GOAL OF THE EXERCISE
The answer must be a word-for-word copy of the records below, with every picture left out.

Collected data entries
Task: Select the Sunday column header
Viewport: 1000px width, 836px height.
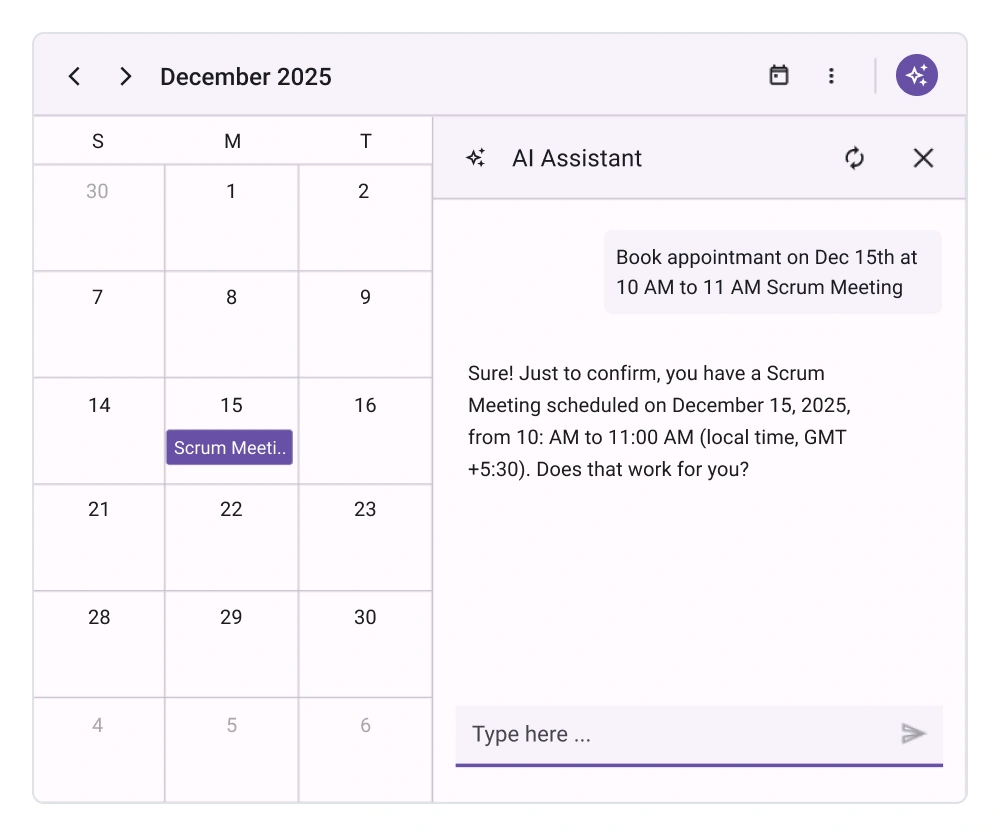Action: click(x=97, y=141)
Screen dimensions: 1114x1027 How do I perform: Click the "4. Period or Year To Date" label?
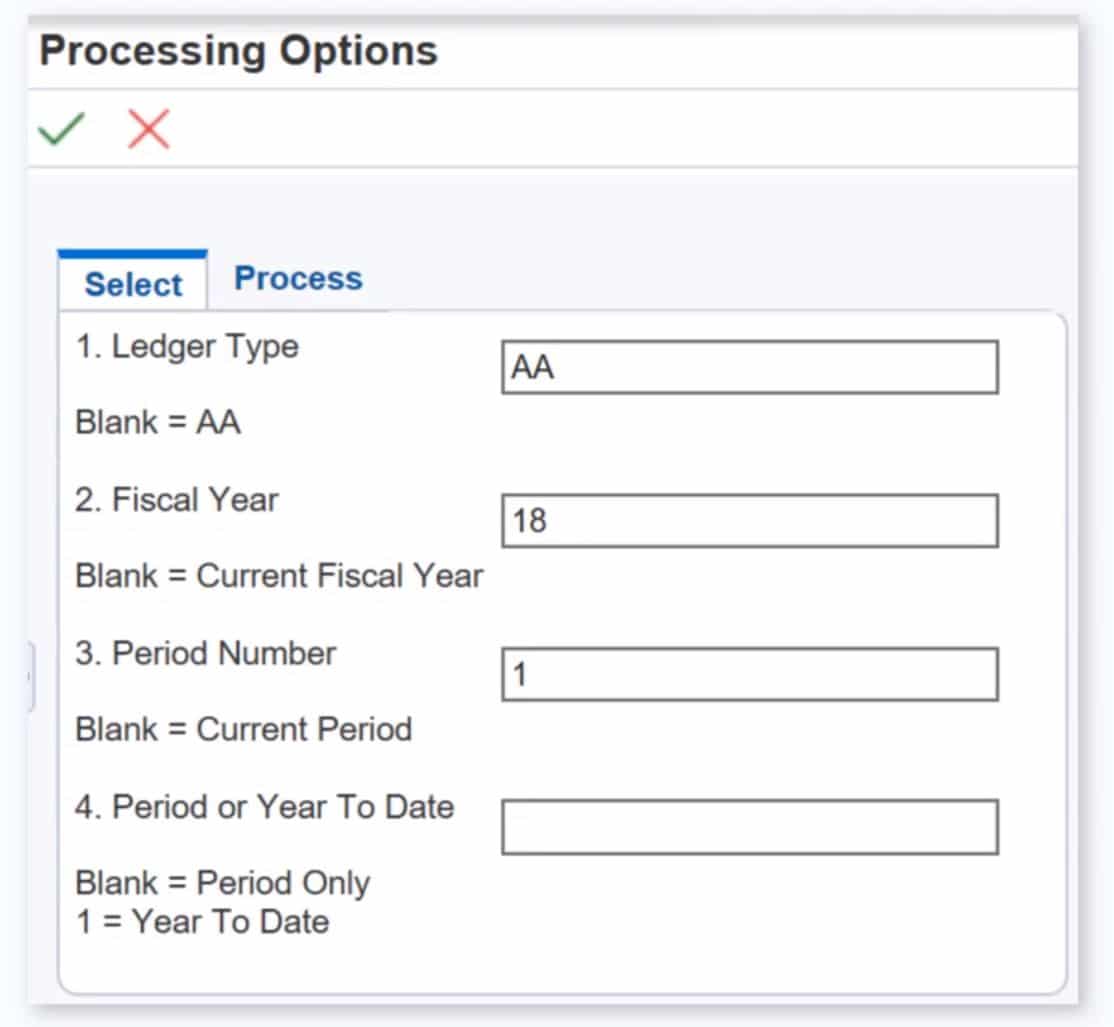pyautogui.click(x=264, y=807)
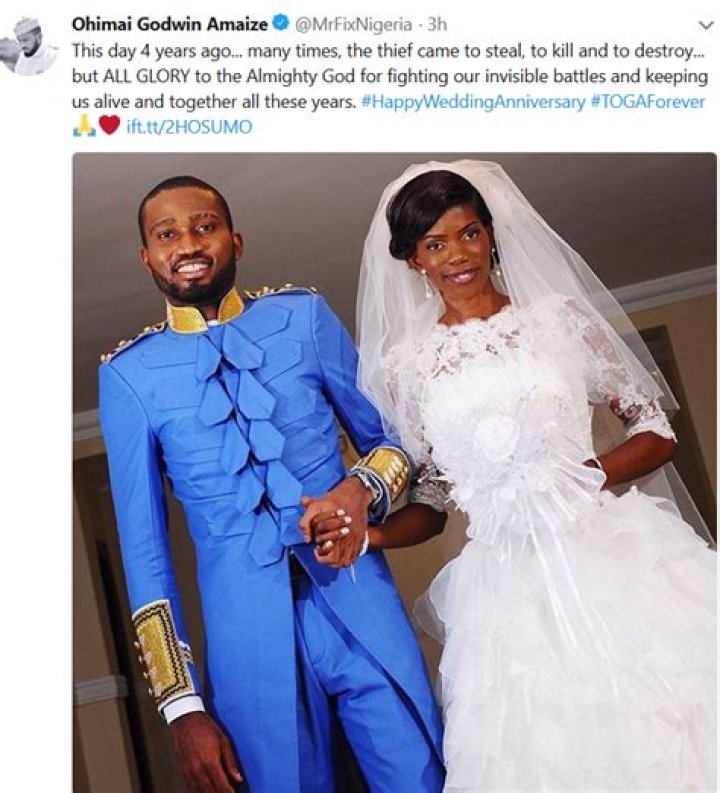
Task: Click the tweet body text to expand
Action: [x=389, y=76]
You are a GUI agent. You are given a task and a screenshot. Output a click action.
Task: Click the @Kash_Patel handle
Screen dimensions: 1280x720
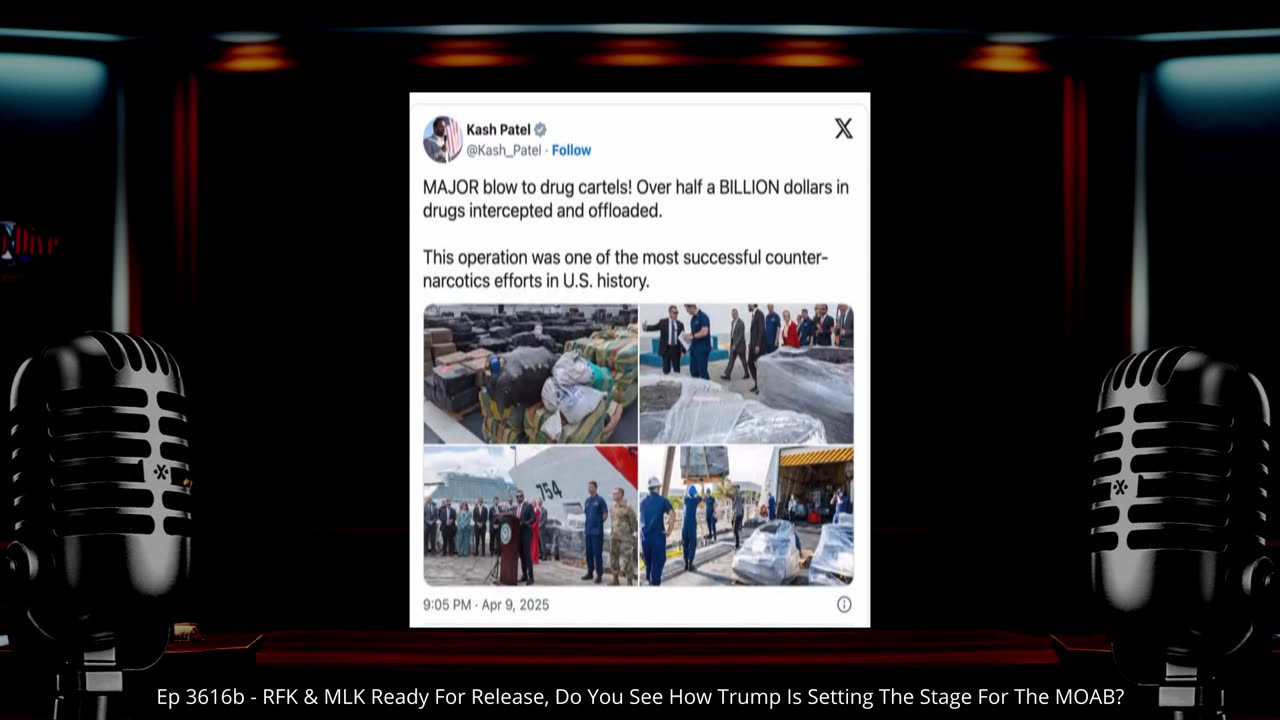pos(504,150)
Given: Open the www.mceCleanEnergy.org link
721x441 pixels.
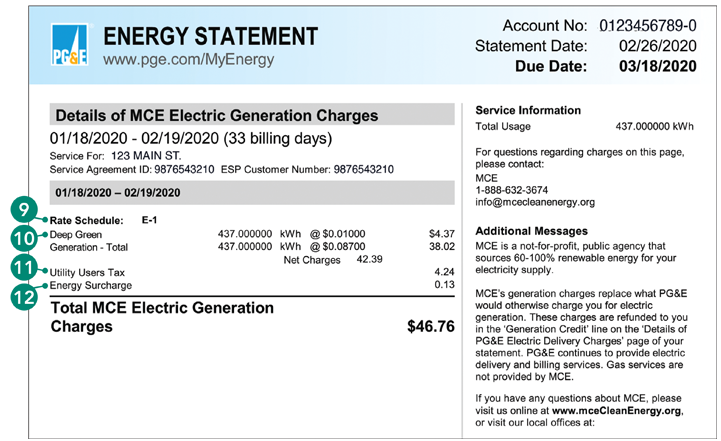Looking at the screenshot, I should click(616, 411).
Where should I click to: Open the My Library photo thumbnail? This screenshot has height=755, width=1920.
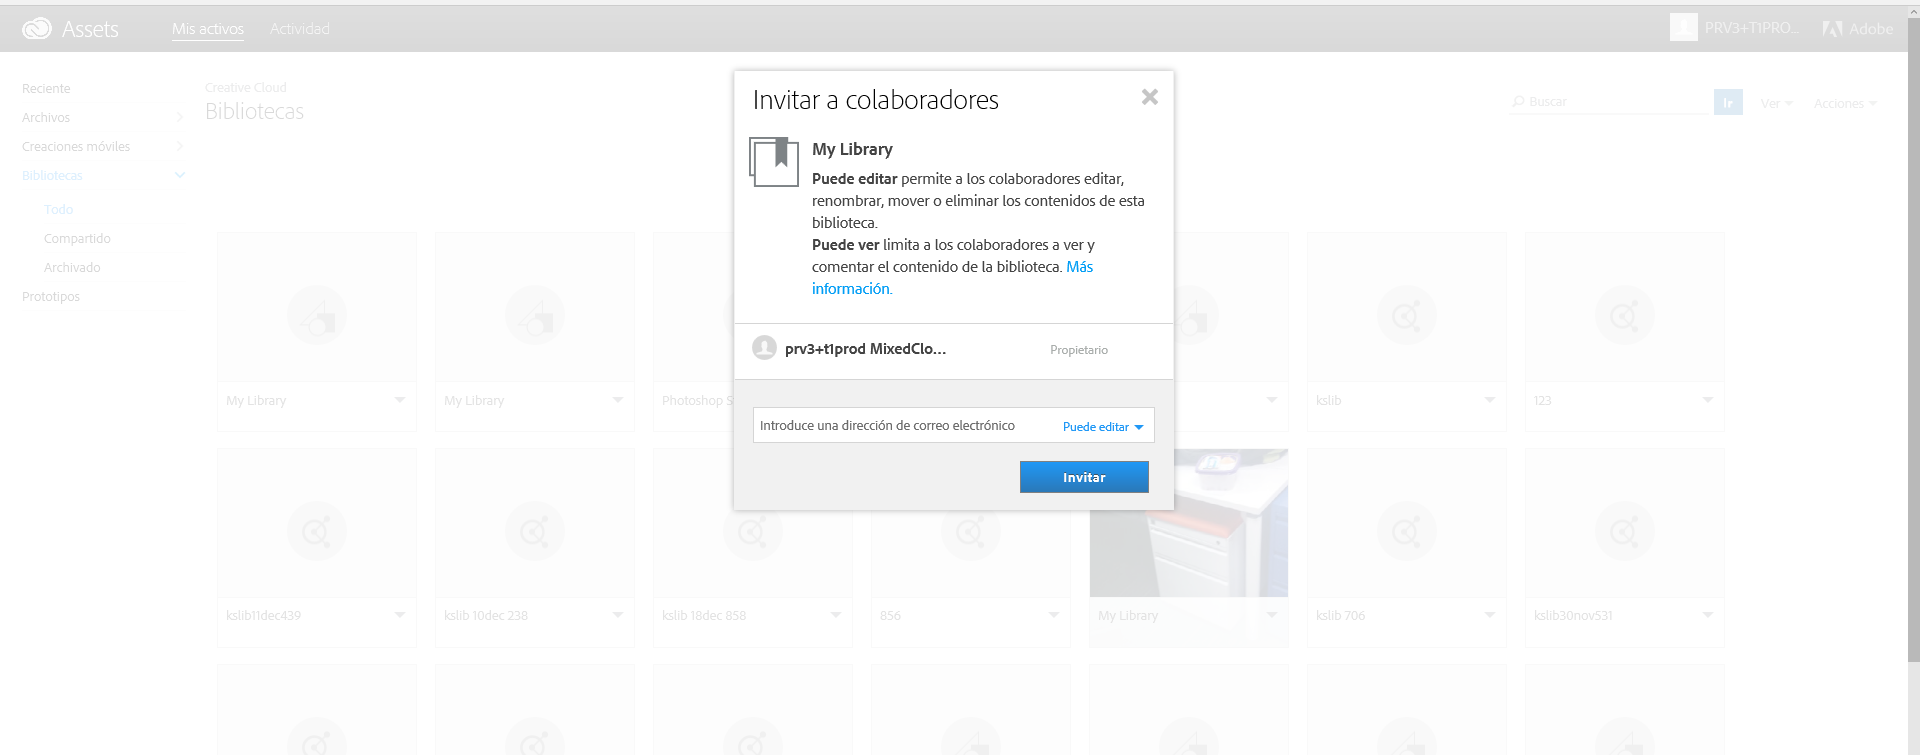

WRITTEN ANSWER
Task: Select the Sunday column header
Viewport: 1000px width, 836px height.
Action: click(x=97, y=141)
Screen dimensions: 1114x1027 How do I perform: Click the "4. Period or Year To Date" label?
pyautogui.click(x=264, y=807)
Task: Click the tweet body text to expand
Action: [x=389, y=76]
You are a GUI agent. You are given a task and a screenshot. Output a click action.
Task: Click the @Kash_Patel handle
Screen dimensions: 1280x720
pos(504,150)
Given: Open the www.mceCleanEnergy.org link
721x441 pixels.
Looking at the screenshot, I should click(616, 411).
Where should I click to: Open the My Library photo thumbnail? This screenshot has height=755, width=1920.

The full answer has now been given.